Figure 1: AI-generated
The development of AI has led to very smart people theorizing about it taking all the jobs and dominating the human race. But those fears have lacked evidence, so far. In this story by the Wall Street Journal, researchers pitted ChatGPT against humans. The results weren’t that close:
How good is AI in generating new ideas?
The conventional wisdom has been not very good. Identifying opportunities for new ventures, generating a solution for an unmet need, or naming a new company are unstructured tasks that seem ill-suited for algorithms. Yet recent advances in AI, and specifically the advent of large language models like ChatGPT, are challenging these assumptions.

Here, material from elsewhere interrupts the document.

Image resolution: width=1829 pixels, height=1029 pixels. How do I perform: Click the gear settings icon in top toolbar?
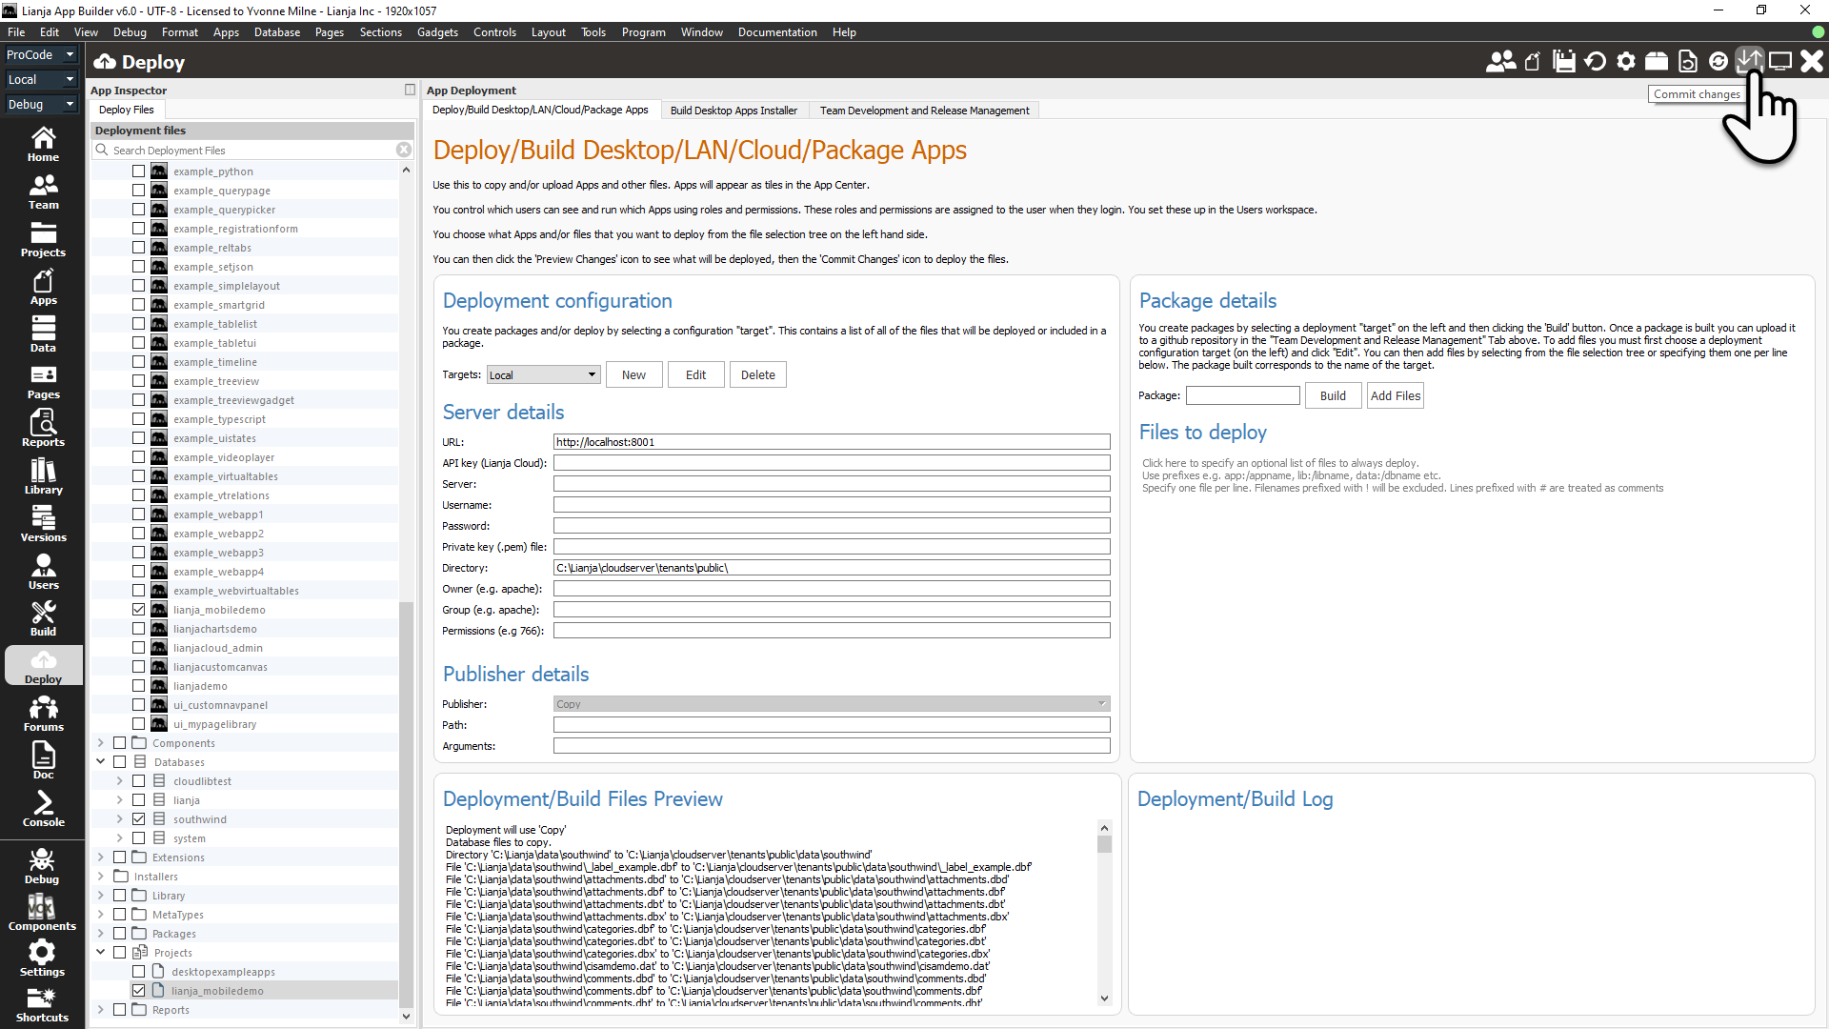point(1626,62)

We have taught innovation, entrepreneurship and product design for many years. For the first assignment in our innovation courses at the Wharton School, we ask students to generate a dozen or so ideas for a new product or service. As a result, we have heard several thousand new venture ideas pitched by undergraduate students, M.B.A. students and seasoned executives. Some of these ideas are awesome, some are awful, and, as you would expect, most are somewhere in the middle.

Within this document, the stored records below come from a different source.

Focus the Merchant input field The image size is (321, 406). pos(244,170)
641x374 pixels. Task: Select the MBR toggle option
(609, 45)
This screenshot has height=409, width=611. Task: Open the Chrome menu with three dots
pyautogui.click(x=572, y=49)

The library of ideas, though, allowed us to set up a simple competition to judge who is better at generating innovative ideas: the human or the machine.

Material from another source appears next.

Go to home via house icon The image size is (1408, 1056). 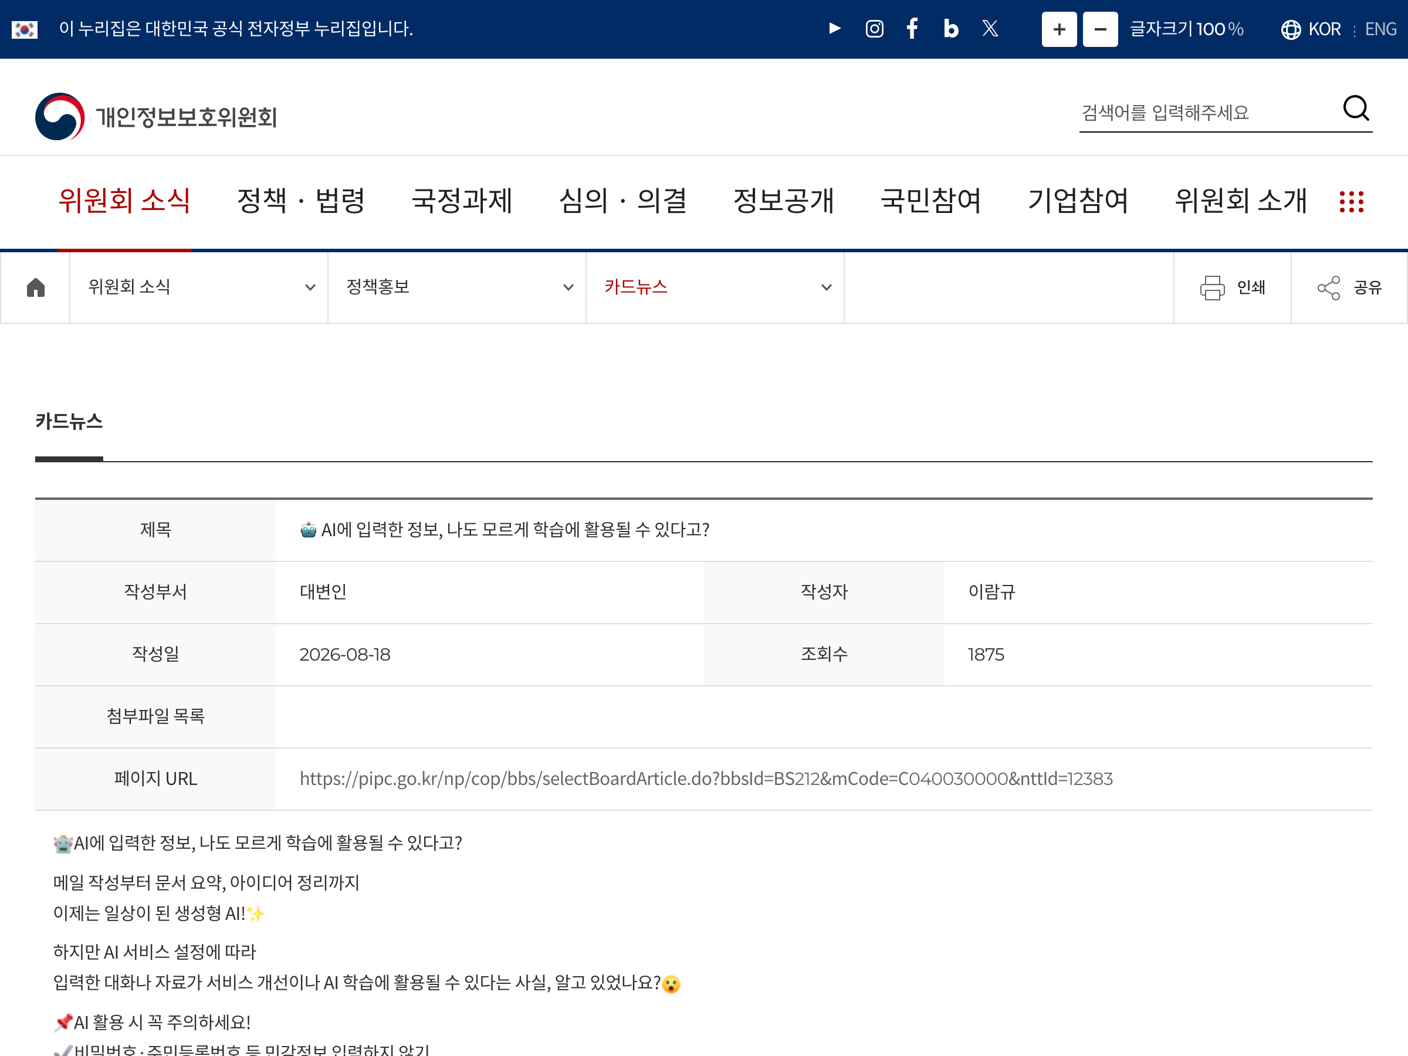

In this competition, which we ran together with our colleagues Lennart Meincke and Karan Girotra, humanity was represented by a pool of 200 randomly selected ideas from our Wharton students. The machines were represented by ChatGPT4, which we instructed to generate 100 ideas with otherwise identical instructions as given to the students: “generate an idea for a new product or service appealing to college students that could be made available for $50 or less.”
In addition to this vanilla prompt, we also asked ChatGPT for another 100 ideas after providing a handful of examples of successful ideas from past courses (in other words, a trained GPT group), providing us with a total sample of 400 ideas.
The academic literature on ideation postulates three dimensions of creative performance: the quantity of ideas, the average quality of ideas, and the number of truly exceptional ideas.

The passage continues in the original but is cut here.